Philip turns to look at her, a bit of a hard edge to his response, “You’re absolutely right; there’s enough money here to fix the problem. There are incredibly wealthy people in this city who ought to be right here, right now, taking care of these kids.” He pauses, then says more gently, “Why don’t you get out of the car, go back inside and tell Franciella and Lucas that we’re not going to do anything for them because it’s not our problem.”
Here’s the point: There are children all over the world whose lives will not change if you do not change them. Kids like Franciella and Lucas won’t make it unless we get serious about faithfulness to our commission as Christians. This is not clean faith; this is not easy church. It’s dirty; it’s unpleasant; it’s difficult, but it is absolutely necessary.

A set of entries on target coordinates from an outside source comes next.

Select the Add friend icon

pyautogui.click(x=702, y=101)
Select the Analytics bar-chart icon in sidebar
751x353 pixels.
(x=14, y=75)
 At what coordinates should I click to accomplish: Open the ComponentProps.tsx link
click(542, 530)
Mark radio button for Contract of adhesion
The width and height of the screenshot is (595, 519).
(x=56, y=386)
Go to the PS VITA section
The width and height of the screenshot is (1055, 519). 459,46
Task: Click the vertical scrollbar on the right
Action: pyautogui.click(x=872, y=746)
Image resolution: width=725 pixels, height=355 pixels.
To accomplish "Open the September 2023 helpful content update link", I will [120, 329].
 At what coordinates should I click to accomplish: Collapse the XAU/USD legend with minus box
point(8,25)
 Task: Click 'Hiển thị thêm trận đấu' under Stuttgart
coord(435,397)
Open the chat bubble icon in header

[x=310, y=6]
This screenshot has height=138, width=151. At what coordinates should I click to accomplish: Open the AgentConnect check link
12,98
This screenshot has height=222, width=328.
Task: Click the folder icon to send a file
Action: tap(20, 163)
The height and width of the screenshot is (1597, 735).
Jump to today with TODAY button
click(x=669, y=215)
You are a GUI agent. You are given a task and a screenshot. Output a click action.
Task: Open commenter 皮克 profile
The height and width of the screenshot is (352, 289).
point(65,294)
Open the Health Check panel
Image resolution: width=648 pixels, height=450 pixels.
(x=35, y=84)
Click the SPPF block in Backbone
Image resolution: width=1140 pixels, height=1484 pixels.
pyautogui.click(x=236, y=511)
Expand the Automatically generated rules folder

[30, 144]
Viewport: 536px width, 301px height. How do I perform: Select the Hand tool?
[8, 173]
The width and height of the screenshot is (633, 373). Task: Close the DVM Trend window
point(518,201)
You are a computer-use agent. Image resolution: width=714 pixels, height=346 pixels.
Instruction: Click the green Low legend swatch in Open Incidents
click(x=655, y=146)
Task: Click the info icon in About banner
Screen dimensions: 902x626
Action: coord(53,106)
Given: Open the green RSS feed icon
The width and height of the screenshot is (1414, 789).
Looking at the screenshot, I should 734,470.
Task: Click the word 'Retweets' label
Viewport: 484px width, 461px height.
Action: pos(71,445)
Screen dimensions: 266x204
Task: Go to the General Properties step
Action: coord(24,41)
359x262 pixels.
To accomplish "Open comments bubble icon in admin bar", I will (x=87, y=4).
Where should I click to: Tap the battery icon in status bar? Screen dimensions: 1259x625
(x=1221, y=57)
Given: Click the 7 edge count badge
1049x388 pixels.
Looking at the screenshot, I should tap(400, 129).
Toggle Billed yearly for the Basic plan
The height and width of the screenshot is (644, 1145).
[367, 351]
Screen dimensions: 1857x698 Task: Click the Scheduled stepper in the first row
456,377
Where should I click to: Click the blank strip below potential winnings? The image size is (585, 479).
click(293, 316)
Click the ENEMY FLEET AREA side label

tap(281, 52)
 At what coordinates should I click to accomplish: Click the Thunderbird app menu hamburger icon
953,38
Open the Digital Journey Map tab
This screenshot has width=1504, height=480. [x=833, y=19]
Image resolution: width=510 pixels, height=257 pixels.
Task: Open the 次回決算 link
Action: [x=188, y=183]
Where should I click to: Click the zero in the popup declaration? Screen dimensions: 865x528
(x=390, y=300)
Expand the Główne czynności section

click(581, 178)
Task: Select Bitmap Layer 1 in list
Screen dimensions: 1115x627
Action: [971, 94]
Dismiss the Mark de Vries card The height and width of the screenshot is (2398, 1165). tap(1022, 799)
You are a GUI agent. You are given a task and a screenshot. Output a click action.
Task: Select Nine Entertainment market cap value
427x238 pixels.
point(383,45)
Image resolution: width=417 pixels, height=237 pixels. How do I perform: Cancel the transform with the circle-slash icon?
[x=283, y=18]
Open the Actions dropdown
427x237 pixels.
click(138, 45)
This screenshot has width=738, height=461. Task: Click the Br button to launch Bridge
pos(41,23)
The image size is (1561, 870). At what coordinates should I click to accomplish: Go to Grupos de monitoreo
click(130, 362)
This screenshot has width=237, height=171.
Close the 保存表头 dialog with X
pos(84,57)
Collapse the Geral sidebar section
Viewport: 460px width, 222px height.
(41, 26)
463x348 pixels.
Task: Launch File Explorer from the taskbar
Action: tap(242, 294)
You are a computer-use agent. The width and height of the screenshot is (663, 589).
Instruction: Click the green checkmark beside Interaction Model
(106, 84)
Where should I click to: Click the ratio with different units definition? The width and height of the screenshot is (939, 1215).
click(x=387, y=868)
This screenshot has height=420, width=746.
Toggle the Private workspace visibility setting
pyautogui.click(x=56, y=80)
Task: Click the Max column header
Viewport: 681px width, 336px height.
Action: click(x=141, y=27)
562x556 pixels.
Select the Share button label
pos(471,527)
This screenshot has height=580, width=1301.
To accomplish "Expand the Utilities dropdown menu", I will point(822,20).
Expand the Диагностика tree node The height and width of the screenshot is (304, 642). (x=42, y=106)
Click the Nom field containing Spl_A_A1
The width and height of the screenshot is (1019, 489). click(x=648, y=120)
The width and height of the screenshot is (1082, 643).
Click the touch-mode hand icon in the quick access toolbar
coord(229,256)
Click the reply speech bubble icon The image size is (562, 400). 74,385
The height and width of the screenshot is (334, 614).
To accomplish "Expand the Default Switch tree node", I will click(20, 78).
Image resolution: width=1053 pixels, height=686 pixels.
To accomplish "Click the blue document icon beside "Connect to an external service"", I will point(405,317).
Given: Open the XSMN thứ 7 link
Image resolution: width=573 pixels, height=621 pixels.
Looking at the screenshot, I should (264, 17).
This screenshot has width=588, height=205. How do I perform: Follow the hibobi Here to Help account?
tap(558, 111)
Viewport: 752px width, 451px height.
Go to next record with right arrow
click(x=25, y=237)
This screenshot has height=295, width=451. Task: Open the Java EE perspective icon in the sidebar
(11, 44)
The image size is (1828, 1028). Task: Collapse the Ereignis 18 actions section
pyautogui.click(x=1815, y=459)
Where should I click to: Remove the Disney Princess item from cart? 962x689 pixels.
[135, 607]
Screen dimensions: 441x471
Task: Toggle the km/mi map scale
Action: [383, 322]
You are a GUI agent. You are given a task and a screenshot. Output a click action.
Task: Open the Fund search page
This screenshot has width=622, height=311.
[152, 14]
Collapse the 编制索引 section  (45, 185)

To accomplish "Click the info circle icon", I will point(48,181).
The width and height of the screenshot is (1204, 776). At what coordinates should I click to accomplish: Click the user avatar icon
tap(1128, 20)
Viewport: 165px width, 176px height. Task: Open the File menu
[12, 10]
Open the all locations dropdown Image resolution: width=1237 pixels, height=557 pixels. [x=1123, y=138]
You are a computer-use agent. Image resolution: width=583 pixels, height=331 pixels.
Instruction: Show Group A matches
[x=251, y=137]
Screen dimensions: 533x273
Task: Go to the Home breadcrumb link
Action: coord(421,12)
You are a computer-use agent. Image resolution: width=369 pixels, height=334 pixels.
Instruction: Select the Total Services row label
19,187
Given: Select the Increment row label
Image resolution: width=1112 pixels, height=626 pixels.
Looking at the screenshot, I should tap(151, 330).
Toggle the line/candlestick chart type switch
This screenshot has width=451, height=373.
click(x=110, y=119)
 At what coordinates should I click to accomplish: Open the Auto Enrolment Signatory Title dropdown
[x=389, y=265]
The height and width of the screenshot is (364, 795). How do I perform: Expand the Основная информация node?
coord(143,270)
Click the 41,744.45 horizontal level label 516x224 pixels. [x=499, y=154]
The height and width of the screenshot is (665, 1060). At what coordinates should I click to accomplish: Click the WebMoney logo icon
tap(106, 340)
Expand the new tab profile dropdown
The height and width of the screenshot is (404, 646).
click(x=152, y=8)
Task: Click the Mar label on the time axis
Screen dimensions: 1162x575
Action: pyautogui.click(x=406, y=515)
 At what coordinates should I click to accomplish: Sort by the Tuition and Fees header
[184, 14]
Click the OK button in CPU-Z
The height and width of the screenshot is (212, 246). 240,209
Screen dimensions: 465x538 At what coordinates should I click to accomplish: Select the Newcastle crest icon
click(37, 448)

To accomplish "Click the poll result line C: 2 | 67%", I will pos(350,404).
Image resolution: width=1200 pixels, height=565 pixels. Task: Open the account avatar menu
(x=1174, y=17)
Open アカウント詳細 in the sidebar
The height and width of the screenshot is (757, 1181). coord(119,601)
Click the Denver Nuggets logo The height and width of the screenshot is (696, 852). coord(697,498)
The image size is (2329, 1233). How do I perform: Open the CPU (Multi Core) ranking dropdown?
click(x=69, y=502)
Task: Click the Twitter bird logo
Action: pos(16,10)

Fortunately, there are Christians everywhere saying “This is my problem.” A church in Chicago started a home for the children of prostitutes in New Delhi, a young couple in Texas adopted an orphaned Ugandan baby, a medical student in Indiana spent his Christmas in a clinic in Haiti, a sorority at Duke University hosted a charity ball to benefit street kids. And Franciella’s family was given a new home in a safer place by a Midwestern businessman.
Extreme poverty and child neglect and abuse in Brazil is my problem. What’s yours?
well said. i used to have the same way of thinking before i became a Christian. a child is a child. brazilian. american. indian. chinese. doesn’t matter they were born, they need us. this is totally my problem.